Task brief
In the entries below, which lines run from the one containing "This screenshot has height=631, width=1239." to the one containing "Task: Open the three-dot more options menu"? Copy exactly those lines, ends included, and no others.

Records drawn from a dataset
---

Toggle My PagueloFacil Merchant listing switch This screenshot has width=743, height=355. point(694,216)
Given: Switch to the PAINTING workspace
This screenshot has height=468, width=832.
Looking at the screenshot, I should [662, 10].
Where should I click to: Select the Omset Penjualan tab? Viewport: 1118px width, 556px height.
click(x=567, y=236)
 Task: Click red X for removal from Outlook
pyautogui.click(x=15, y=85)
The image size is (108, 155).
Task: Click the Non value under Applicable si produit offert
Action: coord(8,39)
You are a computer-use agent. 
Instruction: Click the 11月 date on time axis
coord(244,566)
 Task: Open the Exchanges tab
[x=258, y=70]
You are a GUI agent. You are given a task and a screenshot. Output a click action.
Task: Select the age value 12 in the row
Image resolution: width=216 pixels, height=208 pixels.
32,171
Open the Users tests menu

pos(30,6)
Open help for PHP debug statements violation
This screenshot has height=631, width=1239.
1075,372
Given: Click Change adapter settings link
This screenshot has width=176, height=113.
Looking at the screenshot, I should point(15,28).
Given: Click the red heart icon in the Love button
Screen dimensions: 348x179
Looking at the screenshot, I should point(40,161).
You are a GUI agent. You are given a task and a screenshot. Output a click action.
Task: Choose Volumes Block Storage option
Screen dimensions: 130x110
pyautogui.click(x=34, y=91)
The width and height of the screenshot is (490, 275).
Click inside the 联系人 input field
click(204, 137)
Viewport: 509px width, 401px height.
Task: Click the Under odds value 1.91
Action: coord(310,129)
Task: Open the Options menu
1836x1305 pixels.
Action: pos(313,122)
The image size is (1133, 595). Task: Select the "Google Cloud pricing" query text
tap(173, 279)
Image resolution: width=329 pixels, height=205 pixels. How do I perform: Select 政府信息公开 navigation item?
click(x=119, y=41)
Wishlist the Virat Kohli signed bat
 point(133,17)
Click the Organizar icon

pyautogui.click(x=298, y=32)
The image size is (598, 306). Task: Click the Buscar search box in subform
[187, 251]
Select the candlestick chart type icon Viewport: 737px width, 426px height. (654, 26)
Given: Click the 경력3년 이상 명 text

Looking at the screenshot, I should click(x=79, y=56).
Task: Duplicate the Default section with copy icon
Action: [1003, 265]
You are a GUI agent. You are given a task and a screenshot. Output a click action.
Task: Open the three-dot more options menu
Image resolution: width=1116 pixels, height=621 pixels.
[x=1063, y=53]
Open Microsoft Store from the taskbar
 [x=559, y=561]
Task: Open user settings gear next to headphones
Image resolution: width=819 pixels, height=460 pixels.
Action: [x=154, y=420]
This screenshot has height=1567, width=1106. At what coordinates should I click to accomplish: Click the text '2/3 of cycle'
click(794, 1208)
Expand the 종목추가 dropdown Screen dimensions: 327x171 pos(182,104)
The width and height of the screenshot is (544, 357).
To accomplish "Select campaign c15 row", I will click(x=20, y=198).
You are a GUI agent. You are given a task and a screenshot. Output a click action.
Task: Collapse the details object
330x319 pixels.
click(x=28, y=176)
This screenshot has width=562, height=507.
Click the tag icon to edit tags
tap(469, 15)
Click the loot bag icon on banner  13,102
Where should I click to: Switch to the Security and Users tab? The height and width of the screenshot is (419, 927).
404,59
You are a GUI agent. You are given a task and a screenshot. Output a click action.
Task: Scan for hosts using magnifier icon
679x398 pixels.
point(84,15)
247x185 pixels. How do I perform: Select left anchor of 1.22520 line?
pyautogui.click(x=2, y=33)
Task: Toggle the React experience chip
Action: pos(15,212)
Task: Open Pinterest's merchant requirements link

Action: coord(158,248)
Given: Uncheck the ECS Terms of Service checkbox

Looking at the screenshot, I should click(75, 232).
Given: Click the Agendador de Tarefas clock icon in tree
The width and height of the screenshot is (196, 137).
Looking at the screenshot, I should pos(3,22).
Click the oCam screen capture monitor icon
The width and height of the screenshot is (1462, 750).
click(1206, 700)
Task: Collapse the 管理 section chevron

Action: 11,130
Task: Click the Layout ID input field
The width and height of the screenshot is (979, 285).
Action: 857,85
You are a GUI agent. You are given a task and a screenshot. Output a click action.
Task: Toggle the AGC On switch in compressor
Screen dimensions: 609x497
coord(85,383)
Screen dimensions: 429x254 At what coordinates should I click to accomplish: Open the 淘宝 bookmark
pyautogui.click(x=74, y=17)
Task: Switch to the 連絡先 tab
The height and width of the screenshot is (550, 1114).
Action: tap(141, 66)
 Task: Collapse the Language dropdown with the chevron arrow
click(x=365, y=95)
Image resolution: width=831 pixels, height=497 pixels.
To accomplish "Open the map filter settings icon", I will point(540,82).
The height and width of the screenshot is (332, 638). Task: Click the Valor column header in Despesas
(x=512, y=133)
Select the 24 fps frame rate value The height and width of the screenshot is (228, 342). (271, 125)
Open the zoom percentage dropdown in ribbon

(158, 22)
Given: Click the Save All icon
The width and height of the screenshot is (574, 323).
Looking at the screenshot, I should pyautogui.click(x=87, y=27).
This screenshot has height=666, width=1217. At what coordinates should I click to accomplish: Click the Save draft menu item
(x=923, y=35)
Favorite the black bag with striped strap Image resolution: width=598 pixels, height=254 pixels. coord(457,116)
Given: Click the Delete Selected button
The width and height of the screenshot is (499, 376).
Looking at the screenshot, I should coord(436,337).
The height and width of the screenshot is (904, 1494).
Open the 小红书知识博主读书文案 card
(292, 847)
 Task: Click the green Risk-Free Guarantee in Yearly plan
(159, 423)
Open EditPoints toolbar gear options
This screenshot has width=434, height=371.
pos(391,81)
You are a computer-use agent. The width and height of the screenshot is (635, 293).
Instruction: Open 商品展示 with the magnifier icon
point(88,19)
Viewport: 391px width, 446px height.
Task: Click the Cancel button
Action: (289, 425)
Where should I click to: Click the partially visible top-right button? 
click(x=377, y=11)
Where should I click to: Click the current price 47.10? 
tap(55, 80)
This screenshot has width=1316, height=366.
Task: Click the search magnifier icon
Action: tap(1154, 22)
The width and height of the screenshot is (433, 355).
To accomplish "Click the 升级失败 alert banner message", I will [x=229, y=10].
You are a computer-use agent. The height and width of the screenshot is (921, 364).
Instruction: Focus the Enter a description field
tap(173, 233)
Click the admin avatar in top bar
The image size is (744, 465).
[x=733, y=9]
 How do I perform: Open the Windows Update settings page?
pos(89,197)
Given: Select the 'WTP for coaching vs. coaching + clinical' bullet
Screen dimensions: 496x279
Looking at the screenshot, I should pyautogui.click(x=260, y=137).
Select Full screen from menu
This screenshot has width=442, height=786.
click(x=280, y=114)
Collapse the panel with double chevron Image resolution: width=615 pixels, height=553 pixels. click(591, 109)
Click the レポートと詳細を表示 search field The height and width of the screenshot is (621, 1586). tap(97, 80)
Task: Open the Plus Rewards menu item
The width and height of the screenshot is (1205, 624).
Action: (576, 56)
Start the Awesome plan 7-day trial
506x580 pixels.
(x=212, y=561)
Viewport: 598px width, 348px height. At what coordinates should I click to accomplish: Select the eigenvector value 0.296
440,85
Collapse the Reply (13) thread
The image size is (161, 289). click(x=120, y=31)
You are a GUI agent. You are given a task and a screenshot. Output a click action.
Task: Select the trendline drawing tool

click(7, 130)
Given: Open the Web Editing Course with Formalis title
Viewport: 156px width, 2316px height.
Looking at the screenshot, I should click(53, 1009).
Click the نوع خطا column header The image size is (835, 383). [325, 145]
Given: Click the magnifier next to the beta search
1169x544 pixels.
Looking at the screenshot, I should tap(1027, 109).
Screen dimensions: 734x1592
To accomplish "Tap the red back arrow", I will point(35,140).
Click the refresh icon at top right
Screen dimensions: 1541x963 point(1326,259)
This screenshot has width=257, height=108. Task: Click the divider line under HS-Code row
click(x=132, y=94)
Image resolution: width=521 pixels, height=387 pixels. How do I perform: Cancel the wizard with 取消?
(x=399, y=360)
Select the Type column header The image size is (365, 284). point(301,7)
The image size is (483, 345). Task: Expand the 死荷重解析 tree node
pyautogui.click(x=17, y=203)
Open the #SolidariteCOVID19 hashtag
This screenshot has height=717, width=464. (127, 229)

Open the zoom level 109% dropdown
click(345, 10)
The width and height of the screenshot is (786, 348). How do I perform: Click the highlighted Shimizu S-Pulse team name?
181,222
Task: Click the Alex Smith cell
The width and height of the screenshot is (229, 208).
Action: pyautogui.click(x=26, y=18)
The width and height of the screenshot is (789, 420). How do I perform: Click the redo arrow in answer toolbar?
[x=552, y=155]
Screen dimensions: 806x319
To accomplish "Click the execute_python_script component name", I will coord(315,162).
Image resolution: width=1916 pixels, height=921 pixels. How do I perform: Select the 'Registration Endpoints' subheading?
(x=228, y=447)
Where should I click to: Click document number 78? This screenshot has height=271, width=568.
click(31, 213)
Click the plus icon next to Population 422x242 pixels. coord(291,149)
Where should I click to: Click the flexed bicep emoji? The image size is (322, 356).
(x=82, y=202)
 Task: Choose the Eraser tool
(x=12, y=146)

---

Solution for this task
This screenshot has height=631, width=1239.
1075,372
Given: Click Change adapter settings link
This screenshot has width=176, height=113.
Looking at the screenshot, I should point(15,28).
Given: Click the red heart icon in the Love button
Screen dimensions: 348x179
Looking at the screenshot, I should point(40,161).
You are a GUI agent. You are given a task and a screenshot. Output a click action.
Task: Choose Volumes Block Storage option
Screen dimensions: 130x110
pyautogui.click(x=34, y=91)
The width and height of the screenshot is (490, 275).
Click inside the 联系人 input field
click(204, 137)
Viewport: 509px width, 401px height.
Task: Click the Under odds value 1.91
Action: coord(310,129)
Task: Open the Options menu
1836x1305 pixels.
Action: pos(313,122)
The image size is (1133, 595). Task: Select the "Google Cloud pricing" query text
tap(173, 279)
Image resolution: width=329 pixels, height=205 pixels. How do I perform: Select 政府信息公开 navigation item?
click(x=119, y=41)
Wishlist the Virat Kohli signed bat
 point(133,17)
Click the Organizar icon

pyautogui.click(x=298, y=32)
The image size is (598, 306). Task: Click the Buscar search box in subform
[187, 251]
Select the candlestick chart type icon Viewport: 737px width, 426px height. (654, 26)
Given: Click the 경력3년 이상 명 text

Looking at the screenshot, I should click(x=79, y=56).
Task: Duplicate the Default section with copy icon
Action: [1003, 265]
You are a GUI agent. You are given a task and a screenshot. Output a click action.
Task: Open the three-dot more options menu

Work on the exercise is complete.